◆ Problem requirements ◆
What needs reproducing is the run of lines in the data below starting at the line with "This screenshot has height=465, width=661." and ending at the line with "This screenshot has height=547, width=1422.", both ends included. Copy it exactly, without pictures, and add nothing.

Dataset entries:
§ §
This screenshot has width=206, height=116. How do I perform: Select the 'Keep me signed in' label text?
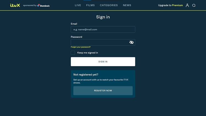(88, 53)
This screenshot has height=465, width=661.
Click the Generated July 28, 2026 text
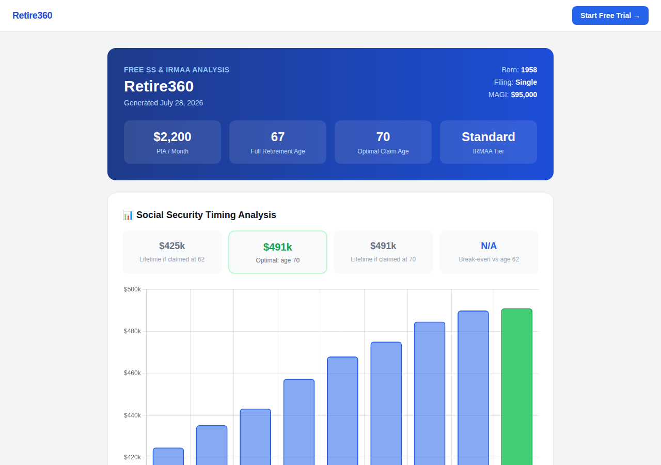(x=164, y=103)
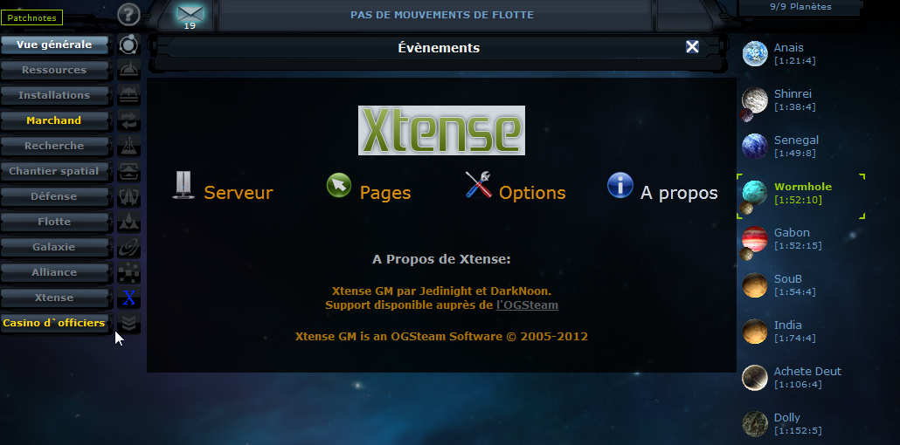This screenshot has width=900, height=445.
Task: Click the icon beside Galaxie menu
Action: point(129,248)
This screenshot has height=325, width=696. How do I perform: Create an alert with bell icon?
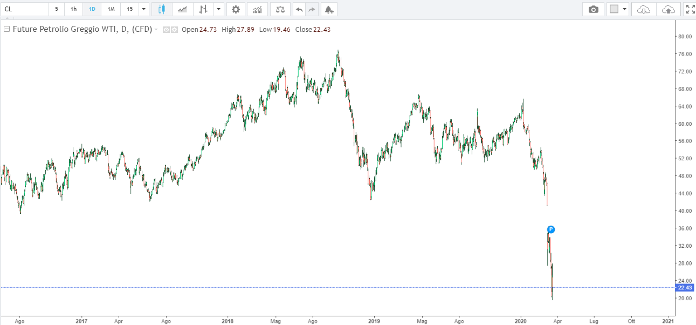click(329, 9)
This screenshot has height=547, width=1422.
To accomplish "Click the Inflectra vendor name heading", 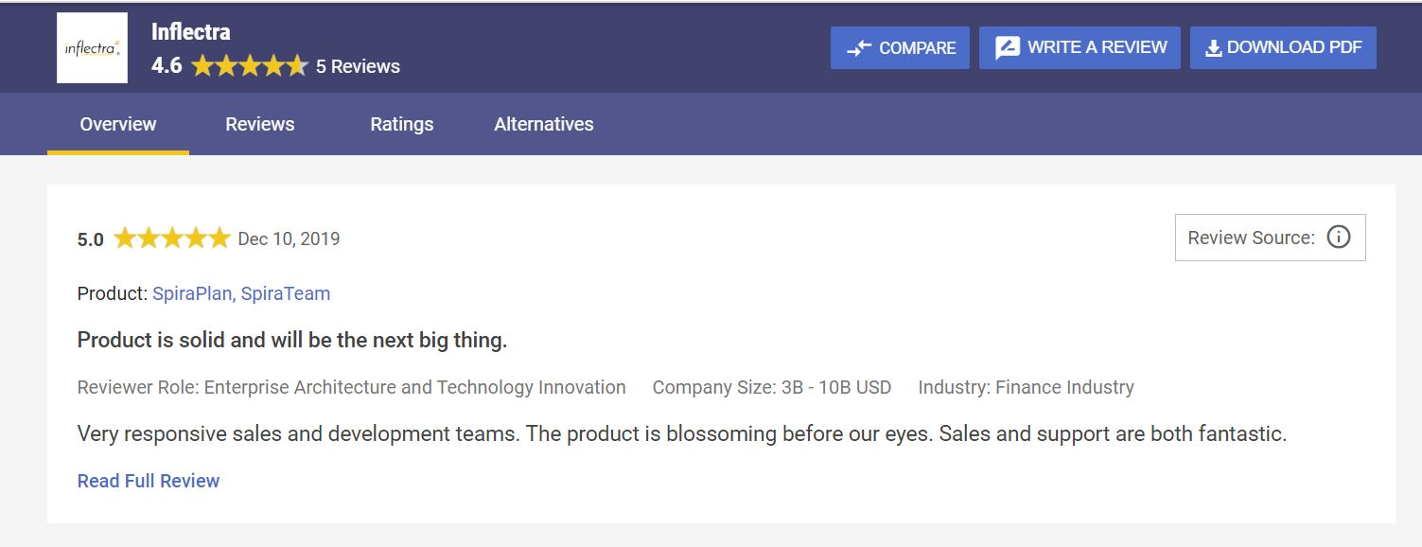I will (190, 32).
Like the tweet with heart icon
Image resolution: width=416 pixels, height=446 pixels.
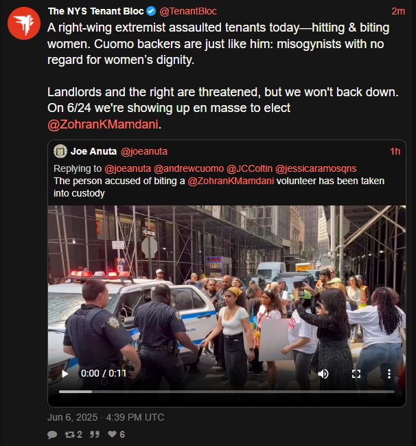click(113, 434)
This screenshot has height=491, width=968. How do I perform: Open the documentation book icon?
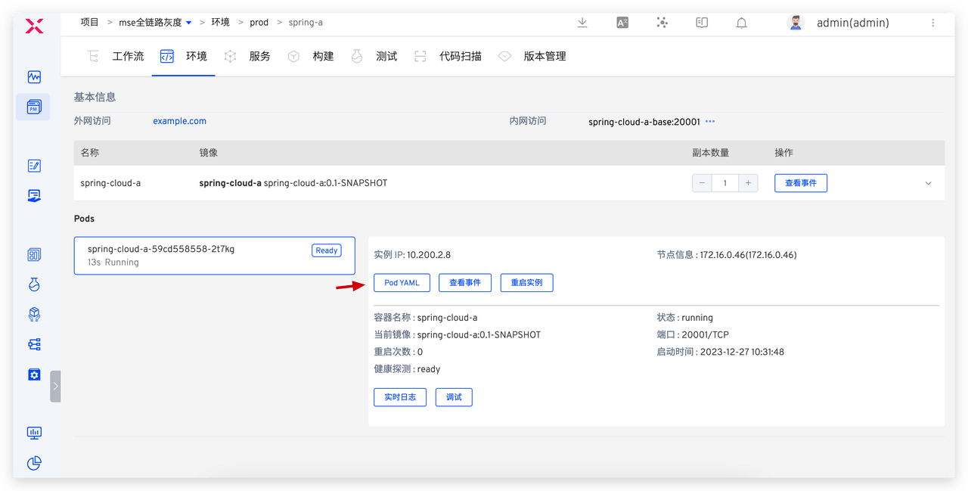coord(701,23)
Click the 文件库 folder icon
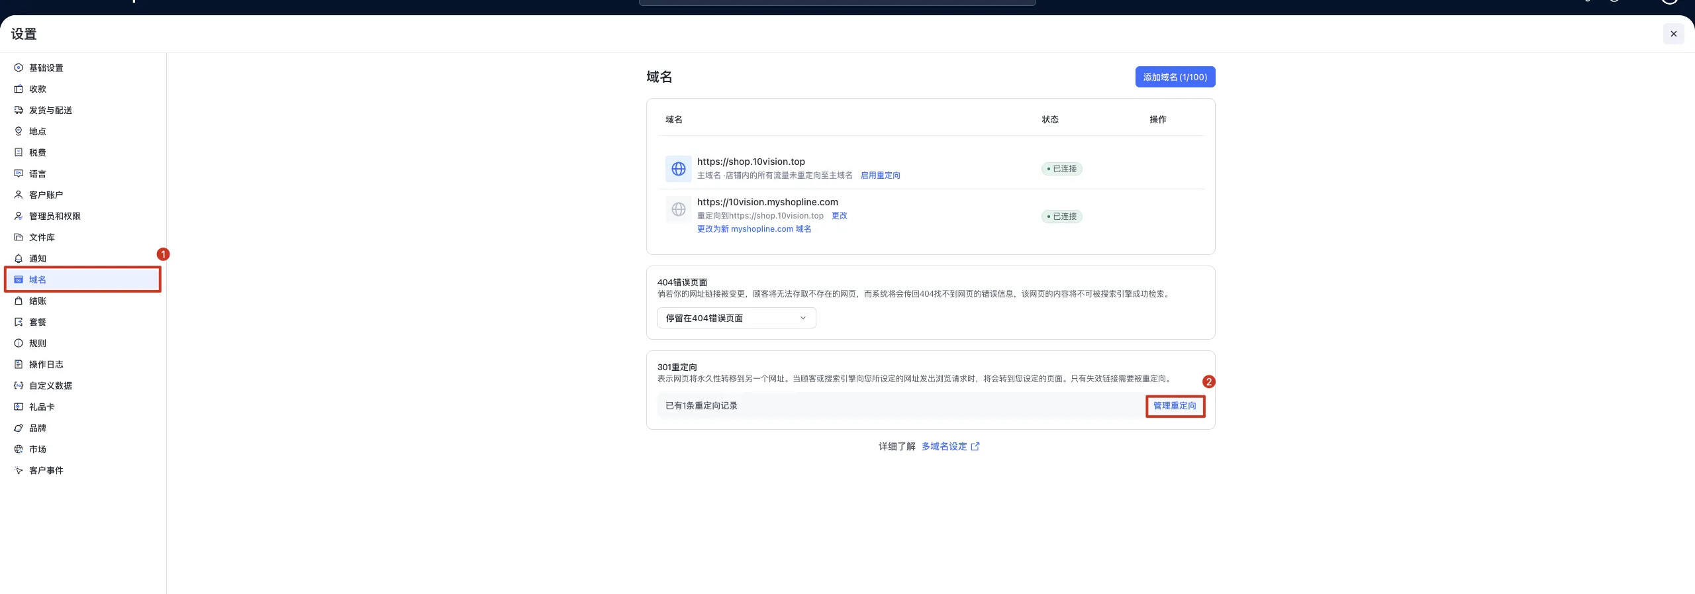Screen dimensions: 1695x594 19,237
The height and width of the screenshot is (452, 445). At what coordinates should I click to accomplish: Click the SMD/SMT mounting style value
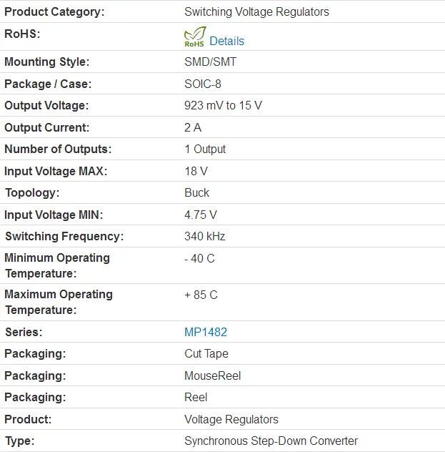(210, 62)
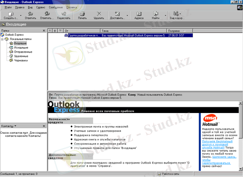
Task: Close the Папки pane with X button
Action: coord(44,31)
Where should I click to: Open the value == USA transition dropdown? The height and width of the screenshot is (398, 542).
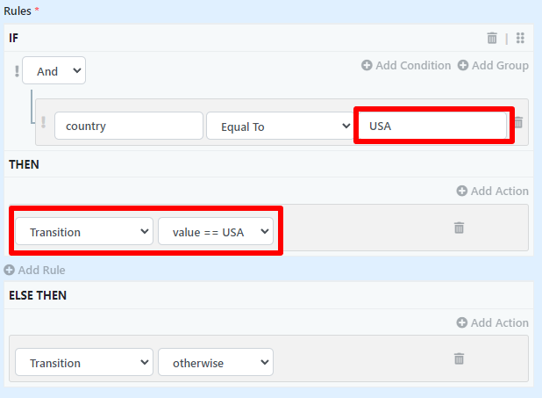coord(216,232)
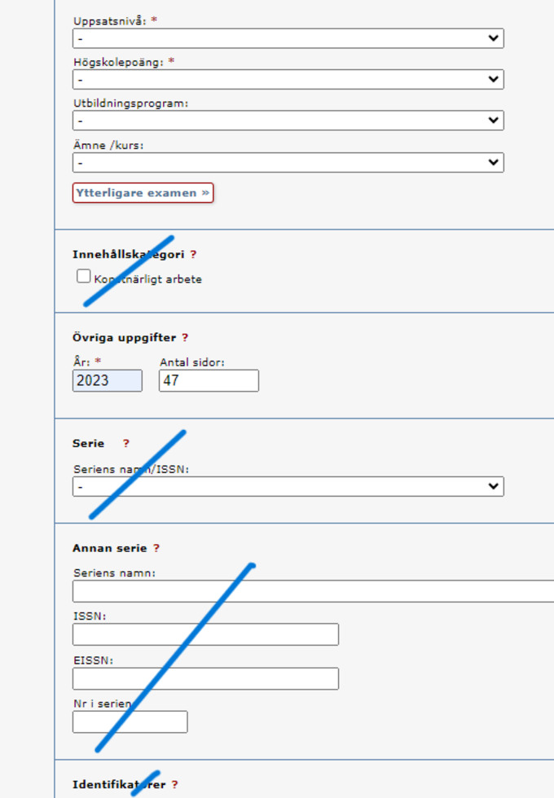Click help icon next to Innehållskategori
554x798 pixels.
pos(193,255)
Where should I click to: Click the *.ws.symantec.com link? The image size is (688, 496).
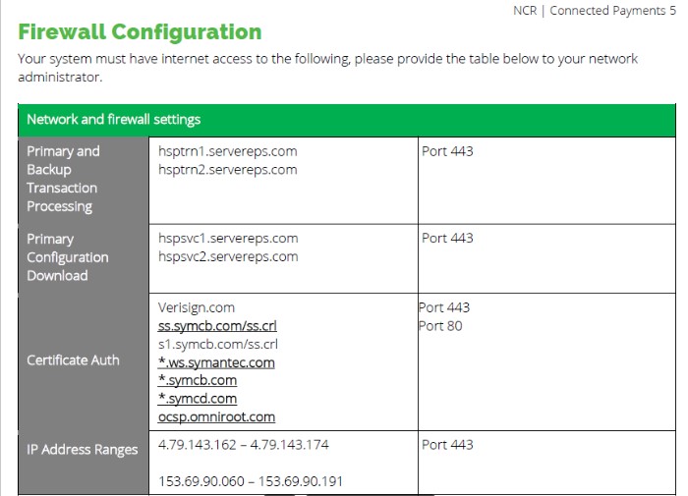tap(216, 362)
§ §
◆ Output for this task ◆
This screenshot has height=465, width=661.
Click the Generated July 28, 2026 text
(x=164, y=103)
This screenshot has width=900, height=445.
Task: Click the icon beside Galaxie menu
Action: point(129,248)
This screenshot has height=325, width=696. How do I perform: Create an alert with bell icon?
click(329, 9)
This screenshot has height=547, width=1422.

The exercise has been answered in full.